Diário do Rio (4)

Maio 18, 2008

Ontem à noite estive no Municipal para assistir “Fidelio”, de Beethoven. Muito já se disse sobre como o compositor sentia-se desconfortável no universo operístico, o que levaria a um resultado desigual e meio desconjuntado em “Fidelio”. Eu mesmo já repeti isso mas, ontem, fiquei menos com essa impressão. O que se deve talvez ao ritmo do espectáculo dirigido por Alberto Renault e regido por Roberto Minczuk. A concepção cênica é muito bonita, abstrata mas repleta de significados, com poucos, mas ricos, elementos, trabalhando com a oposição entre o preto e o vermelho. É inteligente, de bom gosto, e dá fluência à cena - o mesmo vale para a regência de Minczuk. O problema? As vozes. Não todas mas, infelizmente, as mais importantes. Janette Dornellas é uma Leonore/Fidelio apagada, os efeitos, quando a voz cai para o grave, são um pouco desagradáveis e problemas de emissão a tornam inaudível em momentos fundamentais da partitura (no que a orquestra colabora um pouco, é verdade). O Florestan de John Pierce, que foi Tristão na produção de 2003 do Municipal do Rio, sai-se melhor - o timbre escuro se presta bem à cena de abertura do segundo ato mas, no final, ele escorrega ao simular os delírios do personagem, com a voz escapando por tudo quanto é canto, diluindo os efeitos. Mas o elenco trouxe também boas surpresas - o jovem tenor paraense Attala Ayan (Jaquino) merece ter a trajetória acompanhada; Carol MacDavitt foi uma Marzelline encantadora; Sebastião Teixeira saiu-se bem como Pizarro; o grande destaque, cênica e vocalmente, foi o baixo argentino Hernan Iturralde como Rocco, uma voz que corre solta, agradável de ouvir, ao mesmo tempo em que recria a dureza do personagem.

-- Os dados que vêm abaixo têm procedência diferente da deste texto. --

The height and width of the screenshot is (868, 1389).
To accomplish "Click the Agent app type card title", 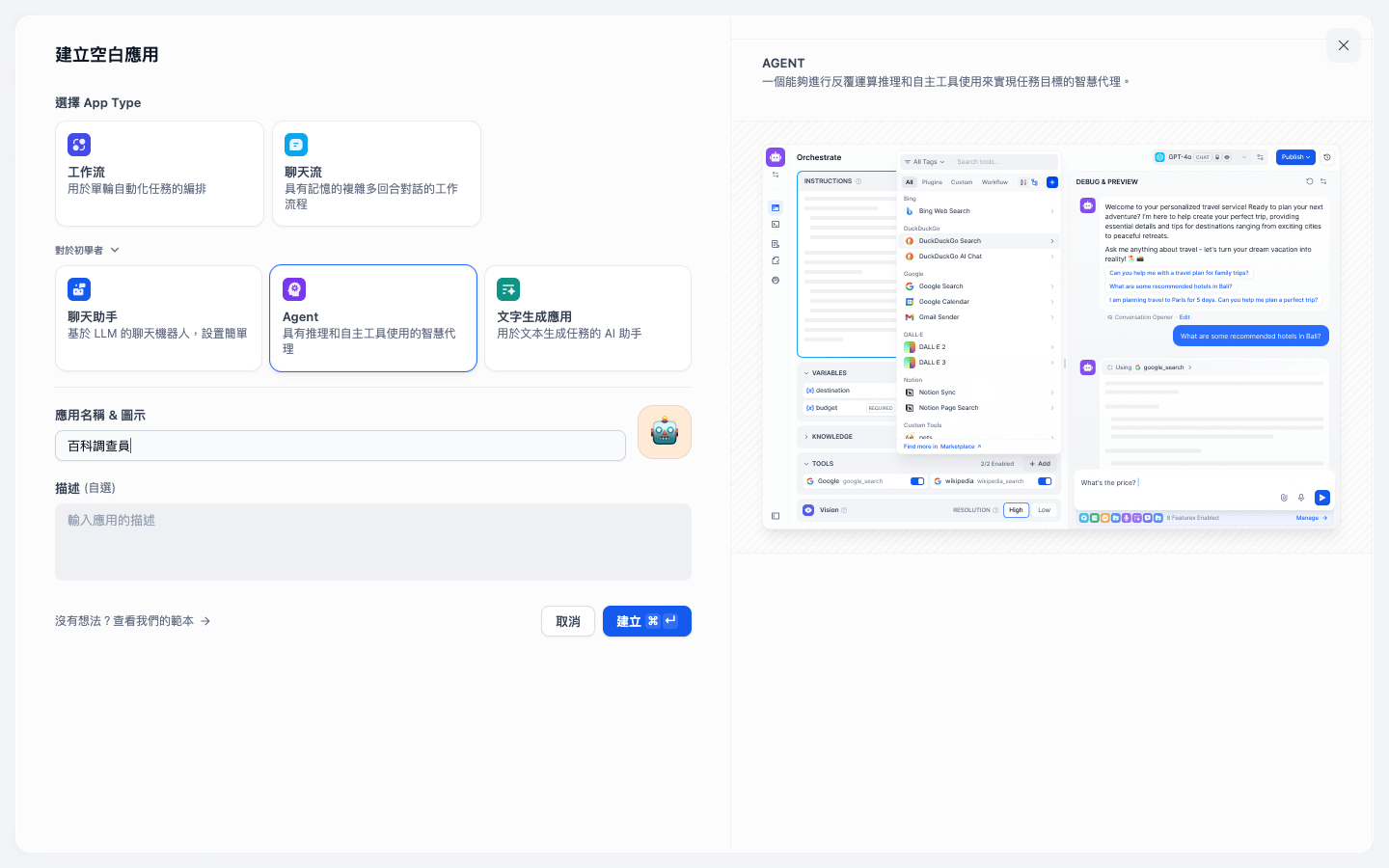I will (300, 316).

2 Respostas para “Diário do Rio (4)”

  1. Mauricio disse:

    Eu sinceramente detestei essa montagem. Não vi nenhuma razão para colocarem os cantores em cima de pequenos cubos para cantar suas árias. Isso deixou o espetáculo sem qualquer mobilidade, além de criar uma dificuldade a mais para os cantores. Pobre da Marzelline que teve que cantar em cima da caixa e ainda arrumando um vestido de noiva. A movimentação no palco tb. foi extremamente deficiente. Outra coisa que não entendi é a razão de colocarem pontes sobre o fosso da orquestra. Pra que aquilo se nem o palco era usado? Qual o significado que aquilo poderia ter? Uma pipa que só teria sentido no caso de a cena dos prisioneiros. Outra coisa absurda, foi um balé no meio da ária de Pizarro, o que fazia aquele balé ali, completamente fora do que cantava Sebastião Teixeira? Isso sem contar coreografia com as mãos do coro na cena final, que aliás foi tão iluminada que a legenda desapareceu e quem não conhecia a opera e não falava alemão saiu sem entender as ultimas frases. No final não sabia se os prisioneiros e a população tinham se transferido para uma cena grega ou para um terreiro de Umbanda. Enfim. Detestei a montagem. Os cantores tb. foram muito deficientes, exceto um bom trabalho da Marzelline. Na minha opinião o Florestan se saiu muito bem tb., apesar da falta de agilidade vocal. Aquele clamor que inicia sua ária foi excelente e criou todo o clima da seqüência. E não poderia deixar de falar do Excepcional trabalho do Coro.

  2. andre heller disse:

    Oi Joao…
    Pois é, quando vc foi ao Rio eu fui a SP assistir ao Barba Azul.
    Quero falar com vc - seus emails ainda funcionam?